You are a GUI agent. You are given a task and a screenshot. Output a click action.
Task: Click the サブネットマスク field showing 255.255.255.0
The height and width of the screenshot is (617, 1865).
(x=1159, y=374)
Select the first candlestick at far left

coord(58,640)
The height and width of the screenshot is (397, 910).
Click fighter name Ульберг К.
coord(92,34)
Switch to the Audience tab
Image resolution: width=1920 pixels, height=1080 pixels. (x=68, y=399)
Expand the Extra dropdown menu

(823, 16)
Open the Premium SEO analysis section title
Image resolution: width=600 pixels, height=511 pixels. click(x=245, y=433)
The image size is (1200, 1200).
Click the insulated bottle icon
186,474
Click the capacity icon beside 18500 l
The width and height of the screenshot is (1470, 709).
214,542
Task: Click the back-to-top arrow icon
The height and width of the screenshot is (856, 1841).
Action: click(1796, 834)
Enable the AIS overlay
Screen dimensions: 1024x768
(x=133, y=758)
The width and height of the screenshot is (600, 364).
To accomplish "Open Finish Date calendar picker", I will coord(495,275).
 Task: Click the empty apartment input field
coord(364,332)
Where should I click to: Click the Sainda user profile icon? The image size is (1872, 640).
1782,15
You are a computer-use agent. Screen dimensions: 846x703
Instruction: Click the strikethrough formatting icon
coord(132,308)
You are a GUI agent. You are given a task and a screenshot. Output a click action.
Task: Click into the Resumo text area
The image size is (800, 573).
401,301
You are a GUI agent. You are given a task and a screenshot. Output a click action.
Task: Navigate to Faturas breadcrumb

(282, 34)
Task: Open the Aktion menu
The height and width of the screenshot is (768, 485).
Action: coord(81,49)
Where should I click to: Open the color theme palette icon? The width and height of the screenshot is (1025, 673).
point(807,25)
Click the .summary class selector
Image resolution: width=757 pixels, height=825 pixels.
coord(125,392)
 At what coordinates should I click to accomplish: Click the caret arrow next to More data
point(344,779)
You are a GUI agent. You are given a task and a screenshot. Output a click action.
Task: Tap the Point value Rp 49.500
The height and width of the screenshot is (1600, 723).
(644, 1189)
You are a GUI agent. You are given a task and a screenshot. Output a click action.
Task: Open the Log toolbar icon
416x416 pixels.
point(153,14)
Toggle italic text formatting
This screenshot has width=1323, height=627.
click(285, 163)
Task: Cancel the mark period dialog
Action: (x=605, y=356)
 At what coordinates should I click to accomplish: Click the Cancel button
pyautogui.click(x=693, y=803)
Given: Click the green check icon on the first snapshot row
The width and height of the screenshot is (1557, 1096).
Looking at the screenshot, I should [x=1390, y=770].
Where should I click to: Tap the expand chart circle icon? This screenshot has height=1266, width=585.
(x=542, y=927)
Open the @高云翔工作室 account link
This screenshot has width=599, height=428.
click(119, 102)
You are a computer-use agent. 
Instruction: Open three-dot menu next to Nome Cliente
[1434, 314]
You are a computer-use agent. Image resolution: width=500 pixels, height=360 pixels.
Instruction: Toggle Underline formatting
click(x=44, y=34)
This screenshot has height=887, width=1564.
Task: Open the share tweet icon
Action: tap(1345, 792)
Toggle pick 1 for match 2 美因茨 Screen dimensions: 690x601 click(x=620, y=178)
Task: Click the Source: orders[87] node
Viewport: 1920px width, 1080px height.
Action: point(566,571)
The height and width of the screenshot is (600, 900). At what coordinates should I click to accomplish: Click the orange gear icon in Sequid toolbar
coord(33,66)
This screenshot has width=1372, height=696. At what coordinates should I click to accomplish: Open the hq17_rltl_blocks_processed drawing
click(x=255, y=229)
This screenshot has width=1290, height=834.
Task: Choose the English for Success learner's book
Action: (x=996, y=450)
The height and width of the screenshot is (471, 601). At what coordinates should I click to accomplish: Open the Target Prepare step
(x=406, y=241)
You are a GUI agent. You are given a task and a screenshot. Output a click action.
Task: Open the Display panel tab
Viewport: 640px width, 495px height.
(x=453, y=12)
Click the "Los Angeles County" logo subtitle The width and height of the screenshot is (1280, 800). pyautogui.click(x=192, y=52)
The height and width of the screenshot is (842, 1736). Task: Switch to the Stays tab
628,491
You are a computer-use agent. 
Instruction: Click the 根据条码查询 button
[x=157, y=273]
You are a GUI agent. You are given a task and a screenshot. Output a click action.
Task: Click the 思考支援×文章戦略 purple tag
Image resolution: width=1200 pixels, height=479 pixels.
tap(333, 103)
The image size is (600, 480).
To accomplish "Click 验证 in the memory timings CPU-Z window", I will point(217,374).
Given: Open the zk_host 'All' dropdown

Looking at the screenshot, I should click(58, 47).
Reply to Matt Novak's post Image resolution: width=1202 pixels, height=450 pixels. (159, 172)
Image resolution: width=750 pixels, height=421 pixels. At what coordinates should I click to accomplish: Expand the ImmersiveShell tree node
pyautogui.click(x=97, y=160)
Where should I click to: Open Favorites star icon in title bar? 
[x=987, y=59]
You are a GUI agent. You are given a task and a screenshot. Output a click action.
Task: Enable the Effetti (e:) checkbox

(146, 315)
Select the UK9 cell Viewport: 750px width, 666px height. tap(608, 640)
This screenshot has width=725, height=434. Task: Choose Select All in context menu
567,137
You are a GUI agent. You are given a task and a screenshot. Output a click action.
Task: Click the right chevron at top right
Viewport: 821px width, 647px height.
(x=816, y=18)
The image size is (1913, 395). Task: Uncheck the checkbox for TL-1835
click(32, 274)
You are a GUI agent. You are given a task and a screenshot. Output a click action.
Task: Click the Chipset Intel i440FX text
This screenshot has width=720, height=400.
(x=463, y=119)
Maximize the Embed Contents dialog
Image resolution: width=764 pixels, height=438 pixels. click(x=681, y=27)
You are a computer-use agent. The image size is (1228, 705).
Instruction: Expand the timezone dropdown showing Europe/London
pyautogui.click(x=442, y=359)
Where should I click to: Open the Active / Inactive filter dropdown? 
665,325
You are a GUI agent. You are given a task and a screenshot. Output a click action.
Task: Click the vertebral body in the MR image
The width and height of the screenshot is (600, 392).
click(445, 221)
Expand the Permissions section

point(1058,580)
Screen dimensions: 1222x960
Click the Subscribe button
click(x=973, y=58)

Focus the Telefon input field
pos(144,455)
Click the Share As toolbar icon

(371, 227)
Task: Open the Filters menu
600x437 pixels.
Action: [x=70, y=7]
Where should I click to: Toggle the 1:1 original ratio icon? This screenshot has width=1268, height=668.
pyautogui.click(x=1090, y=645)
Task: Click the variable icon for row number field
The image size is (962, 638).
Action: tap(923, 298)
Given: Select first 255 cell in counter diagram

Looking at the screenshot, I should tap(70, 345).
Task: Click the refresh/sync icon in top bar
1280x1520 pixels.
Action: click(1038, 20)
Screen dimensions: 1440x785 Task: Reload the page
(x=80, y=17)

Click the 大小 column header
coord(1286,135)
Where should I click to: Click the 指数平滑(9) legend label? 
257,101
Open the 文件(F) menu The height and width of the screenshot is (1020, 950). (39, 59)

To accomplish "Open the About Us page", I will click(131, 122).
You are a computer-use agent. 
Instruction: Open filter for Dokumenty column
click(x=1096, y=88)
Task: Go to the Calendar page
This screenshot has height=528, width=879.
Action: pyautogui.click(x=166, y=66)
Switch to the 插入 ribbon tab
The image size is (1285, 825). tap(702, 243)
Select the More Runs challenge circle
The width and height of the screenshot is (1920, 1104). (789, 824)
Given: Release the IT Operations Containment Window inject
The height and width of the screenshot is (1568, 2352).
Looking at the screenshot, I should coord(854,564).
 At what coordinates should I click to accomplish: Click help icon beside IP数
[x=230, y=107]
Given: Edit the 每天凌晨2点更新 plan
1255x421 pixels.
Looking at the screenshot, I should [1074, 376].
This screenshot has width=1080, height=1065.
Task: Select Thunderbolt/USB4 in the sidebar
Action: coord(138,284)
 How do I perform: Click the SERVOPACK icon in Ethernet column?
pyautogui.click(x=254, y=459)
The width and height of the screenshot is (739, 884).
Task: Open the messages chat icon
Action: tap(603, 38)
━━━━━━━━━━
- _Requirement_
Restate word for word the entries above, starting at the line with "Task: Click the variable" and ending at the line with "Task: Click the refresh/sync icon in top bar", inclusive, and no others.

- _Your solution_
Task: Click the variable icon for row number field
The image size is (962, 638).
Action: tap(923, 298)
Given: Select first 255 cell in counter diagram

Looking at the screenshot, I should tap(70, 345).
Task: Click the refresh/sync icon in top bar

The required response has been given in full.